Start of Dataset records

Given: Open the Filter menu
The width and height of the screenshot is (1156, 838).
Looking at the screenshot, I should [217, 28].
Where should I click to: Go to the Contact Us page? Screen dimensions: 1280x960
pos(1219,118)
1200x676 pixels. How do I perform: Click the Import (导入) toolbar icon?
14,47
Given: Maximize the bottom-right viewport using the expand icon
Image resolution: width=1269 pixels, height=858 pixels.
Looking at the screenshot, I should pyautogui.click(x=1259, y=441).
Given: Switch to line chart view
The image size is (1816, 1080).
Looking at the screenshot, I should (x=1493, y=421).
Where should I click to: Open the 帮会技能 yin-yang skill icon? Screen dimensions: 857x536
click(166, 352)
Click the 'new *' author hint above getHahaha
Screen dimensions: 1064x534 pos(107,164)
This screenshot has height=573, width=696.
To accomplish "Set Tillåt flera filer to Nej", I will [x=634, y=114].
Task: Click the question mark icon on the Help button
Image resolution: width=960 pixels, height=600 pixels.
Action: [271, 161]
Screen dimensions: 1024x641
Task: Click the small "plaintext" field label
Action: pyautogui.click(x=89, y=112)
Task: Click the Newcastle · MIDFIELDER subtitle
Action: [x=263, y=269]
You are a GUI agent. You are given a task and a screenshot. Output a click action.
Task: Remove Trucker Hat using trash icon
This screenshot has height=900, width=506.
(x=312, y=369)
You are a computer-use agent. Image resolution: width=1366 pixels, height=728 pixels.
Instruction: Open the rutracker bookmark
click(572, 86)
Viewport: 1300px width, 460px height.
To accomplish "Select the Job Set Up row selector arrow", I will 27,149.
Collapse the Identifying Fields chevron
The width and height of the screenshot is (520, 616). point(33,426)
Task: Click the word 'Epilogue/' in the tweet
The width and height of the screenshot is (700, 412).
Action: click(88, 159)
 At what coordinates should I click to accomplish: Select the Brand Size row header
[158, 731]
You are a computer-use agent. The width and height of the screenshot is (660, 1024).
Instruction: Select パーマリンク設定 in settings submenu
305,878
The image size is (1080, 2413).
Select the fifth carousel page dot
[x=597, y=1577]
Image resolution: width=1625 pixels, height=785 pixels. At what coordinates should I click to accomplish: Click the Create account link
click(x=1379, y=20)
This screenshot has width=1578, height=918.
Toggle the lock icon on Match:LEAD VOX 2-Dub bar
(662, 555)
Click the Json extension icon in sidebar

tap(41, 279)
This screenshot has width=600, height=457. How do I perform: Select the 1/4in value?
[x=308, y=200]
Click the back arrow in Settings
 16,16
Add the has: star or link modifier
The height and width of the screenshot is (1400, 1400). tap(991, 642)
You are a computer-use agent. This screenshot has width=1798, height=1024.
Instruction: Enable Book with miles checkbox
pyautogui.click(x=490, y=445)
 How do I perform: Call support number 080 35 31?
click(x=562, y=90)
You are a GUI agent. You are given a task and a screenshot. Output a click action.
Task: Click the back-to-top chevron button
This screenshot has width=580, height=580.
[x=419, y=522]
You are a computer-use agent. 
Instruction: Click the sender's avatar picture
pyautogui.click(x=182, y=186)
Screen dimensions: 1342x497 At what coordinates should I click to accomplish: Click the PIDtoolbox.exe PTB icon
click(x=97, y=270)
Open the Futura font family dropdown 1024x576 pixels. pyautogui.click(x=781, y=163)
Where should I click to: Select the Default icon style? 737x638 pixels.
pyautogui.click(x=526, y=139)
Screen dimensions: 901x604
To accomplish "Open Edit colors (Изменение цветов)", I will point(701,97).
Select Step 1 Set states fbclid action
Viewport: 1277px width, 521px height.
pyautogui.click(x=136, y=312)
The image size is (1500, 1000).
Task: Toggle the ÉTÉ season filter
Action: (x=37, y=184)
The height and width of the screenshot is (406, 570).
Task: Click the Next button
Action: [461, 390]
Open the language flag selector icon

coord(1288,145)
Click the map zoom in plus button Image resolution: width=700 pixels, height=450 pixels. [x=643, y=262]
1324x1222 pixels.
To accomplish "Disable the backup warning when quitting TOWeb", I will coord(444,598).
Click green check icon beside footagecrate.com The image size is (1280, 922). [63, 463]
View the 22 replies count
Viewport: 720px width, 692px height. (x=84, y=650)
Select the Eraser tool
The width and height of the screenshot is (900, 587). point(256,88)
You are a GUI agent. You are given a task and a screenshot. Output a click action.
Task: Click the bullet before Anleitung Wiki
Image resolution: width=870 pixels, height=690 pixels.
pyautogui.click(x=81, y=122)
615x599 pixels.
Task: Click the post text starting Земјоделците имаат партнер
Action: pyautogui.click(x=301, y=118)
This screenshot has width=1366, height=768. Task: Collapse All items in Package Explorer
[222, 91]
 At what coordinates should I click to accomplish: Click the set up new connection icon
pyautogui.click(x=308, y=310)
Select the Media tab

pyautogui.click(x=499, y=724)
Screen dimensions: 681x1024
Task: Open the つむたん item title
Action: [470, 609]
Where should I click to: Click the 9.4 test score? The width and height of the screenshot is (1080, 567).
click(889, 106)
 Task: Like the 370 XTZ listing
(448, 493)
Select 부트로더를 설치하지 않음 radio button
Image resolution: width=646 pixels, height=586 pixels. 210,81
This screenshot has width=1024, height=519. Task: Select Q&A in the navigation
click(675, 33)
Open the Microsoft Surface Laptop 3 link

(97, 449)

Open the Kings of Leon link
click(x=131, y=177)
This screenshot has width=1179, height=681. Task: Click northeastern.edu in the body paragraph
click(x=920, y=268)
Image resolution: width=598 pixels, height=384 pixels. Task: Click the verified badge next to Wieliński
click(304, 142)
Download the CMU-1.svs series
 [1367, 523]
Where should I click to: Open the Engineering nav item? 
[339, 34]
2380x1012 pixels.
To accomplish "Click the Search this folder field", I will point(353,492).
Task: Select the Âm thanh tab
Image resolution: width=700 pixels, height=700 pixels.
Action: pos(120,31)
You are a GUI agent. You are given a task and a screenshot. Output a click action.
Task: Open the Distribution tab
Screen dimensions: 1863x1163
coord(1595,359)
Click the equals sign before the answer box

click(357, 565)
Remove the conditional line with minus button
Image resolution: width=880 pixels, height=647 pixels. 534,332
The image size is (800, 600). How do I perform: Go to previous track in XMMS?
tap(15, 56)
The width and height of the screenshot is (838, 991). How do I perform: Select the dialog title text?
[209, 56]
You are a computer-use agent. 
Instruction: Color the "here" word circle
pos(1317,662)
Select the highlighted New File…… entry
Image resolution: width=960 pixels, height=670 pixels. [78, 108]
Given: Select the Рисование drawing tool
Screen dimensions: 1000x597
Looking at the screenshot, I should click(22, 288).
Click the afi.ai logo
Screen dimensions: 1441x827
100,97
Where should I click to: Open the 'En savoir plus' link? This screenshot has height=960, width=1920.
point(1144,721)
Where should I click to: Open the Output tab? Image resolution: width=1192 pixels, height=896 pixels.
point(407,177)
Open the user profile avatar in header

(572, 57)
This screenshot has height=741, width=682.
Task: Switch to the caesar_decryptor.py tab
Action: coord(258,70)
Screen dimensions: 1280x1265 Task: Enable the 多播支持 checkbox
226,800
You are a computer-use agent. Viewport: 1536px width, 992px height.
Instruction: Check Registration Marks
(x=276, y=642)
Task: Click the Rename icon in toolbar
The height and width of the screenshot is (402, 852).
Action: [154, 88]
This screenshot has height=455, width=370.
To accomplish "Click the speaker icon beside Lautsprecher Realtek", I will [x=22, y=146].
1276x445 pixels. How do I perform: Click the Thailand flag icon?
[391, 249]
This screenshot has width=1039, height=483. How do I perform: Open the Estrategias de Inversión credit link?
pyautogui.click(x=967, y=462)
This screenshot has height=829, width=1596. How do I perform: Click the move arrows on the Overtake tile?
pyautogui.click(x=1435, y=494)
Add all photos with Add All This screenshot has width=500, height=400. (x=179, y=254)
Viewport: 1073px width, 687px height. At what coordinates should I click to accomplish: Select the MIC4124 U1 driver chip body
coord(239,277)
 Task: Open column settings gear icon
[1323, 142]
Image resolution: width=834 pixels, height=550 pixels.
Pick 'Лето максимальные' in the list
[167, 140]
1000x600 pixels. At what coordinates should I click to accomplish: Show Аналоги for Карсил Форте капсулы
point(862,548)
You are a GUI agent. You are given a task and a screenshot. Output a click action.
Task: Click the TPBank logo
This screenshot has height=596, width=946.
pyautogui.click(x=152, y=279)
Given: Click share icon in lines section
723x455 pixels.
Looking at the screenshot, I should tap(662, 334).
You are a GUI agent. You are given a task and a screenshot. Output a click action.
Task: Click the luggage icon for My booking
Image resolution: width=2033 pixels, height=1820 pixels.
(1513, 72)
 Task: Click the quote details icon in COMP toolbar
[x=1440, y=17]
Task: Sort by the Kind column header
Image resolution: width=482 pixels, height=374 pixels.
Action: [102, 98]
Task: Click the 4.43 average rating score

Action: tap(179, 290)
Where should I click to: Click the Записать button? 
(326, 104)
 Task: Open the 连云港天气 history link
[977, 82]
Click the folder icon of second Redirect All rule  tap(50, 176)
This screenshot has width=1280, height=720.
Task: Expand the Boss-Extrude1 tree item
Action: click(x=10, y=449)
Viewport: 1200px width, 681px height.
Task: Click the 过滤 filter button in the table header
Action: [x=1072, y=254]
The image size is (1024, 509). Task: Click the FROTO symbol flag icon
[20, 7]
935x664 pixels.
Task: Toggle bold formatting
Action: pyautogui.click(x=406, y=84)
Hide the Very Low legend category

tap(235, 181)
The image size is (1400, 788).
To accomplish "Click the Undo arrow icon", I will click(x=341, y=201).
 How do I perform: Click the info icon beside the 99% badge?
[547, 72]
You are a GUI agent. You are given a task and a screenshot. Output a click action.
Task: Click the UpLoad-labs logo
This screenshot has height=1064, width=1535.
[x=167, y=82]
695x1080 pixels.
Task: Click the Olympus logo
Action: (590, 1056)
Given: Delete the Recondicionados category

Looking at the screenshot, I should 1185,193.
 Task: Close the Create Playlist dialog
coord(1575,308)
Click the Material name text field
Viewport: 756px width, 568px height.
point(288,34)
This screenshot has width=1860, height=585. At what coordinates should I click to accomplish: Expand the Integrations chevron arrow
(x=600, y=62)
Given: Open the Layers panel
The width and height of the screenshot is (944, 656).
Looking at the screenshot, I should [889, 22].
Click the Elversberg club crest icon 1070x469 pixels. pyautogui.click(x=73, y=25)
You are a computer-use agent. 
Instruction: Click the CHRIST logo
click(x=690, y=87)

End of Dataset records

Directions - Find the lines of the listing above that hold "using". Please copy them.

Result of this task -
Given: Maximize the bottom-right viewport using the expand icon
Task: Remove Trucker Hat using trash icon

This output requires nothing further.